* _Dataset entries_
···

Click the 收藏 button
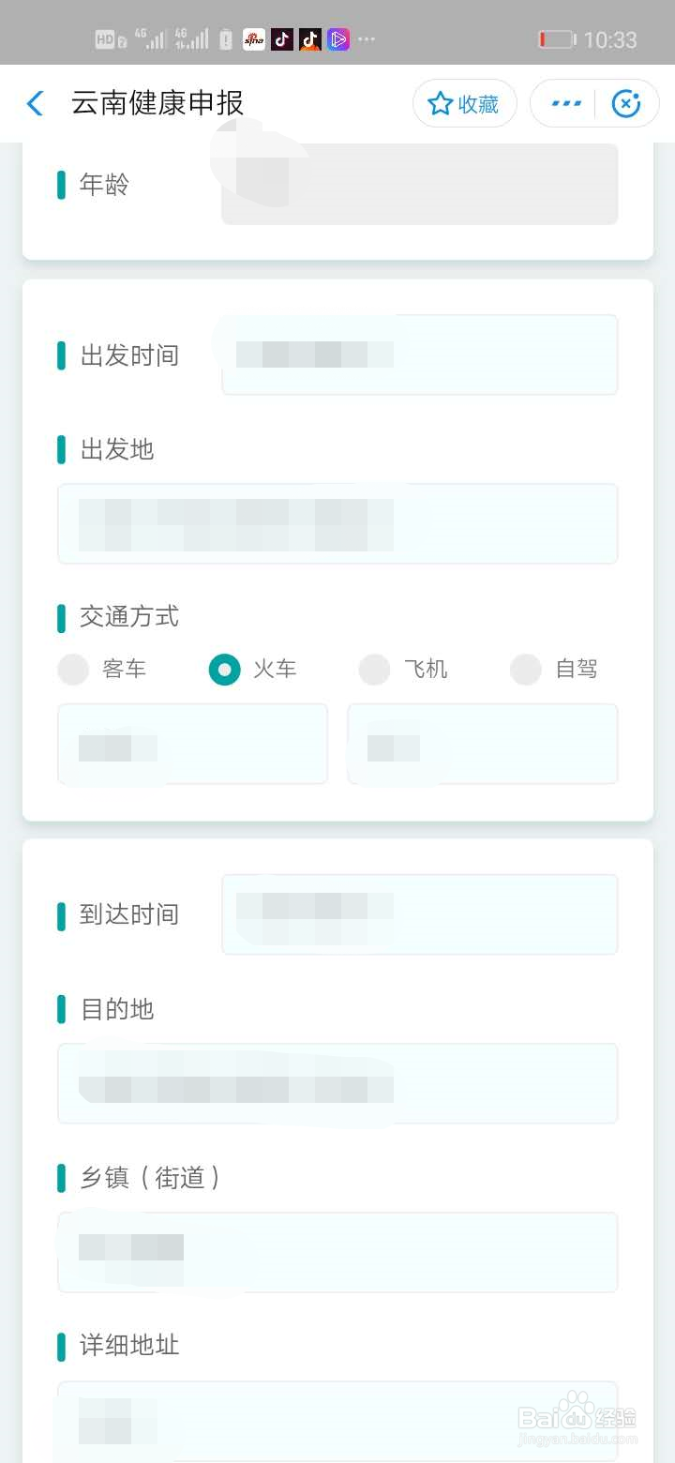The width and height of the screenshot is (675, 1463). [465, 103]
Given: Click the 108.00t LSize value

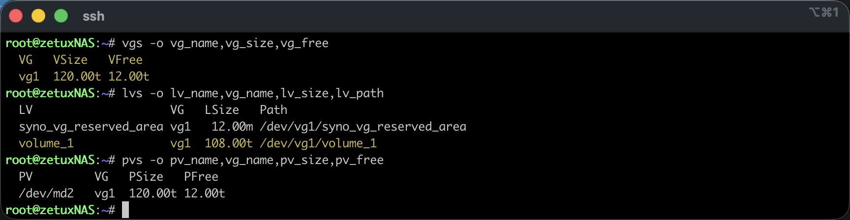Looking at the screenshot, I should coord(229,143).
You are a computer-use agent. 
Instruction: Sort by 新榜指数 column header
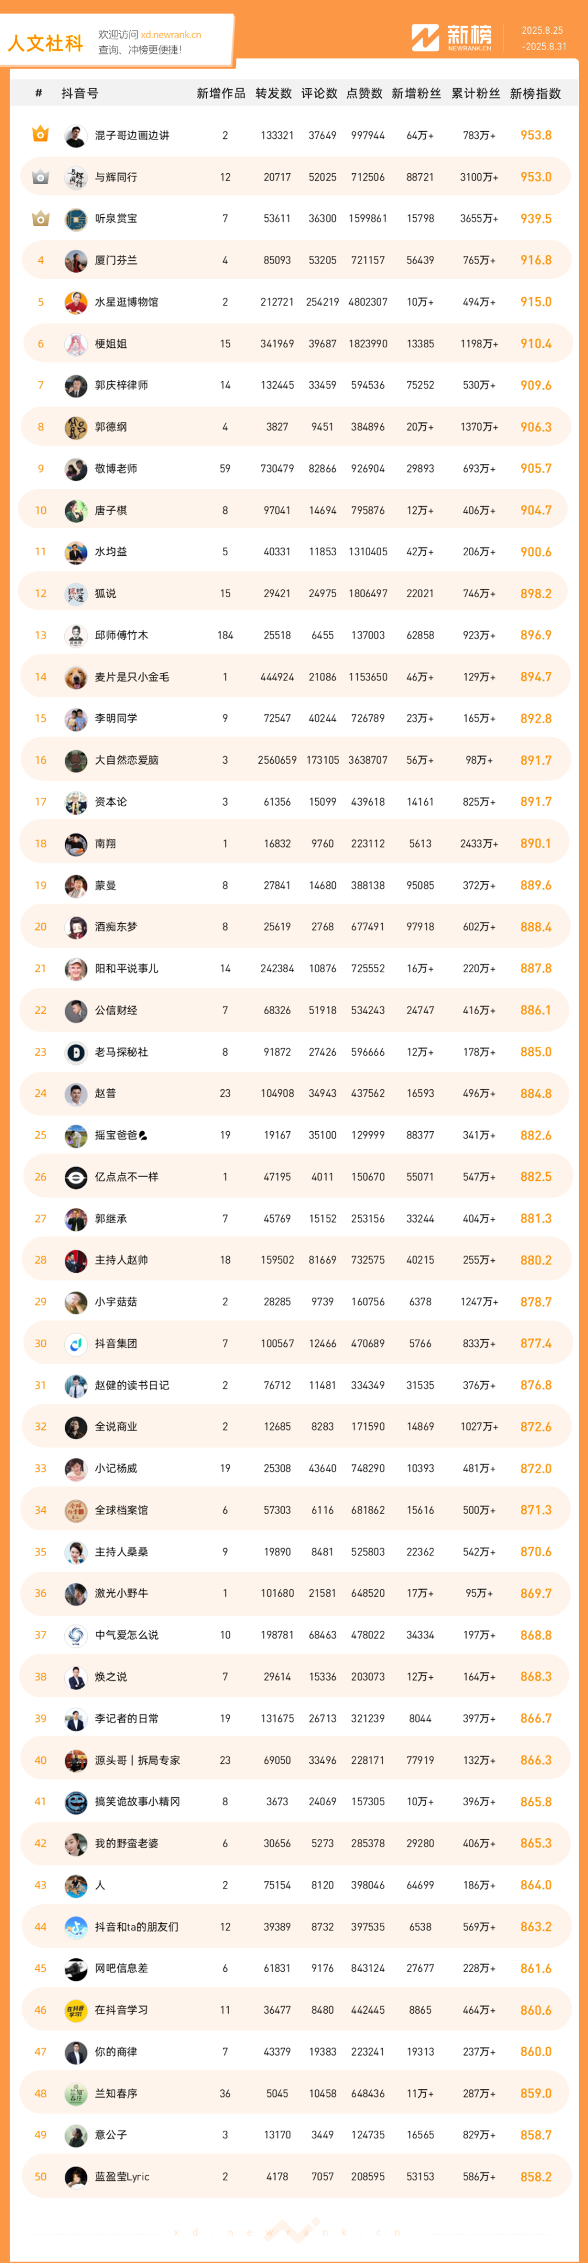tap(535, 93)
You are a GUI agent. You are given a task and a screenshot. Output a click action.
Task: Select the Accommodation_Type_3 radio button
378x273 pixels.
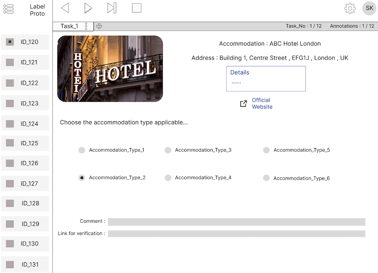(x=168, y=150)
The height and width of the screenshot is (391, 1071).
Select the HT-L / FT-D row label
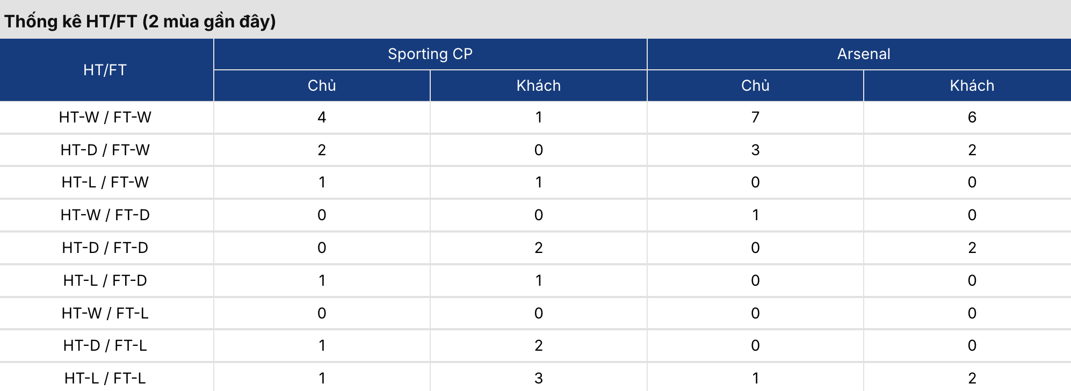tap(105, 281)
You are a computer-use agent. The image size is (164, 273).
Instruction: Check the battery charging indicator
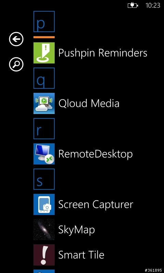(x=133, y=5)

···

* _What you are asked to do_
Set down every record above exactly as it stands, but skip the pictures.

* _Expected answer_
Click the 收藏 button
The width and height of the screenshot is (675, 1463). [465, 103]
Given: Click the 108.00t LSize value

Looking at the screenshot, I should coord(229,143).
You are a computer-use agent. 
Instruction: Sort by 新榜指数 column header
tap(535, 93)
You are a GUI agent. You are given a task and a screenshot. Output a click action.
Task: Select the Accommodation_Type_3 radio button
378x273 pixels.
(x=168, y=150)
The height and width of the screenshot is (391, 1071).
Select the HT-L / FT-D row label
tap(105, 281)
You are a computer-use agent. The image size is (164, 273).
Instruction: Check the battery charging indicator
(x=133, y=5)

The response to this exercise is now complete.